I first spotted these leaves when I was logged onto House of Tea to re-stock on their Bai Mu Dan.
This tea was placed directly underneath it on the listing. What then caught my eye was the fact that underneath the Hong Yu White was the Red Jade White tea I posted about in September of 2019.
This threw me, because Hong Ya is essentially the same name as Red Jade. I checked House of Tea’s notes for both teas and yes, both teas are made from the same cultivar, TES nr. 18.
Now, this was very interesting, given the two teas’ quite different appearances.
It seems as though (please, do correct me if I’m wrong!) the Red Jade version look as it does because it’s a very tippy tea, whereas this tea is more along the lines of a Bai Mu Dan in terms of the plucking standard.
If there are in fact some other differences in processing between the two teas, I’d love to know what they are…
Anyway, the physical differences between the two teas piqued my curiosity to such an extent that I ordered a batch.
Just like a typical Bai Mu Dan the leaf here was rather fluffy, and the 5 grams I used was a very snug fit into the pot.
The dry leaf had a very faint, faraway floral aroma, but all that changed once the leaf had been given a few moments in the warmed up pot. After removing the lid to the pot and taking a deep sniff I was greeted by chocolate chip and raisin cookies!
|Water Used:||Filtered tap water|
|Weight of dry leaf:||5 grams|
|Steeping vessel:||150 ml glass teapot|
|No. & duration:||7 infusions of 5, 10, 15, 25, 40, 60, and 90 seconds duration|
The first infusion was different yet again. In common with all the other teas I’ve sampled that were made with this cultivar, I picked up a significant lychee taste. This tea, however, had a distinct impression of buttered popcorn layered on top of it.
In line with other white teas this one had a more subtle nature to it, like the difference between a trained actor projecting their voice rather than someone simply shouting very loudly.
Throughout the rest of the session nothing joined or left the party, rather there was a gradual fade in the intensity of the mix of flavours in my cup until the end of the session.
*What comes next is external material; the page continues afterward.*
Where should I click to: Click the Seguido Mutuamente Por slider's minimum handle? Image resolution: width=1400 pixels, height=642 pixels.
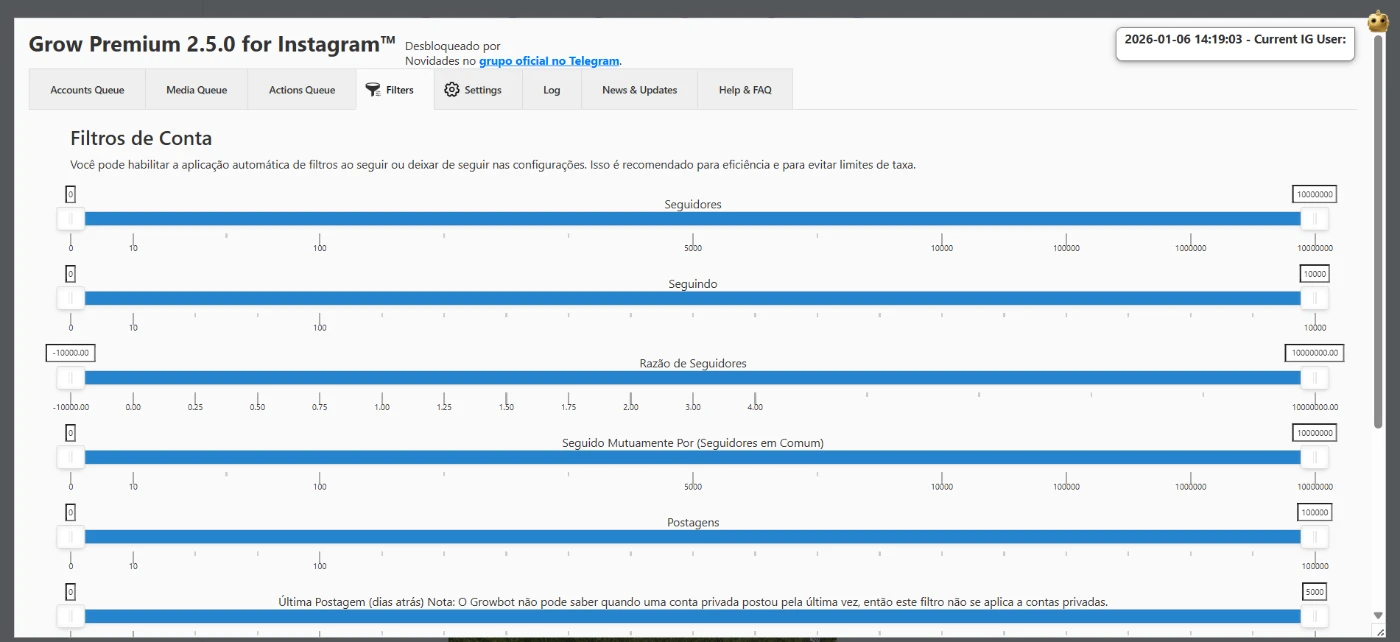pos(71,458)
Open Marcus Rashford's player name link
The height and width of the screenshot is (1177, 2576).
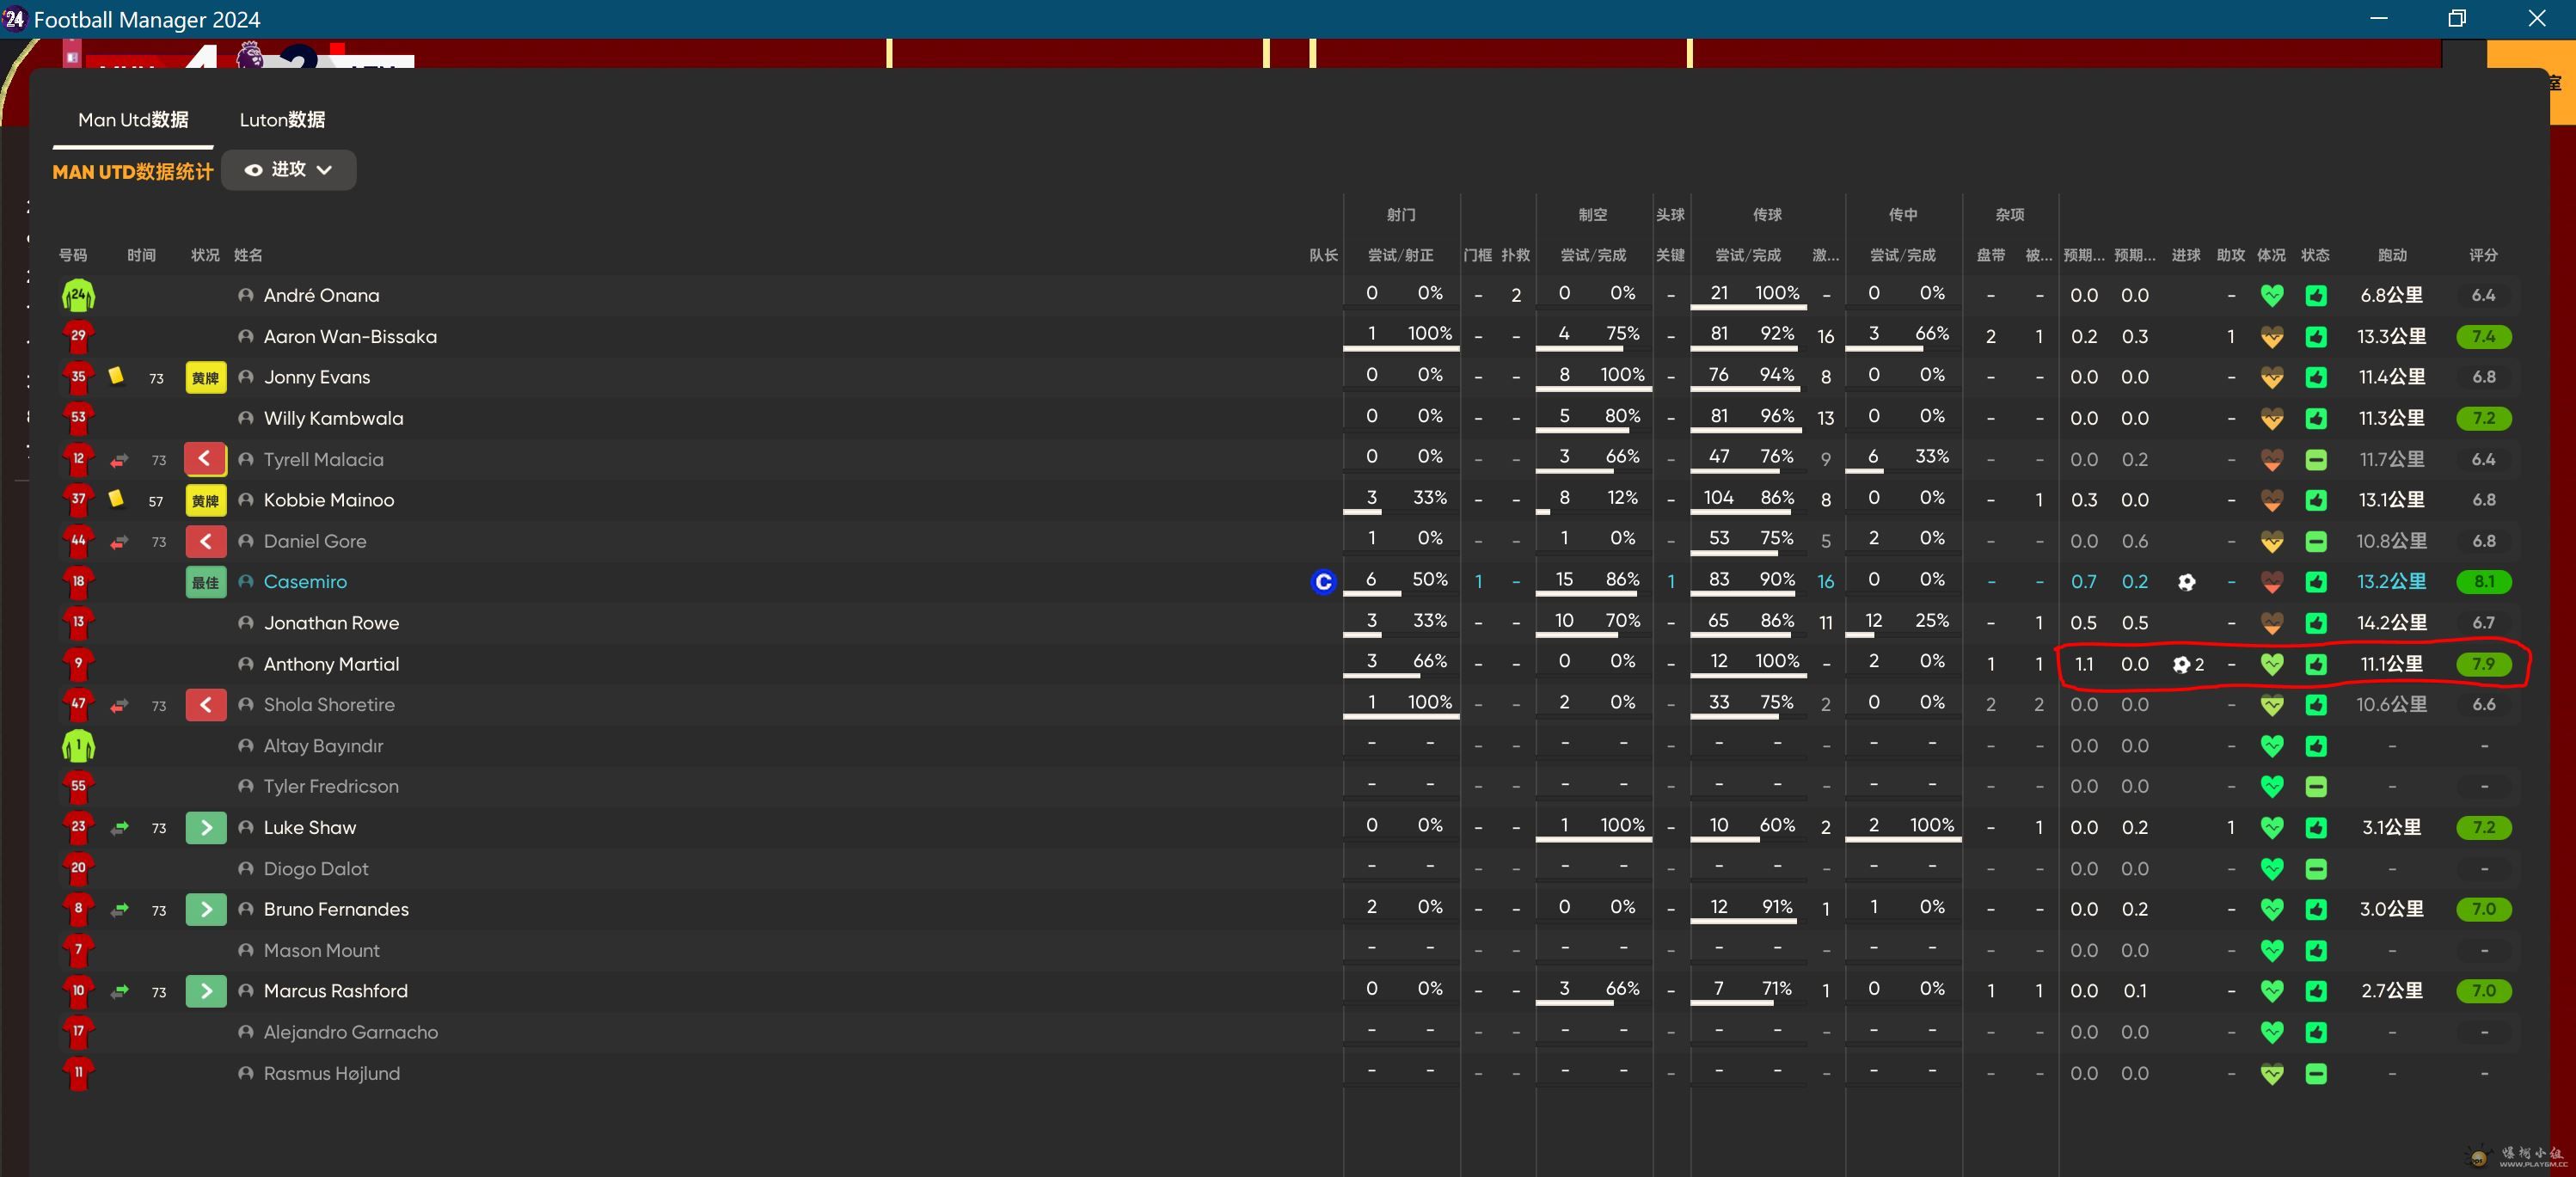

Comparing this tea with the Red Jade White I think it’s fair to say that it does indeed have it’s own character, quite distinct from the other tea, even though they are made from the same cultivar and have been through what appears to be broadly similar processing. As I say above, until I know better I’m guessing that’s down to what appears to be the dissimilar plucking standards for the two teas.
Finally, as nice as this session was, in future I think I’m going to have to try to Tetris an extra gram or so into the pot!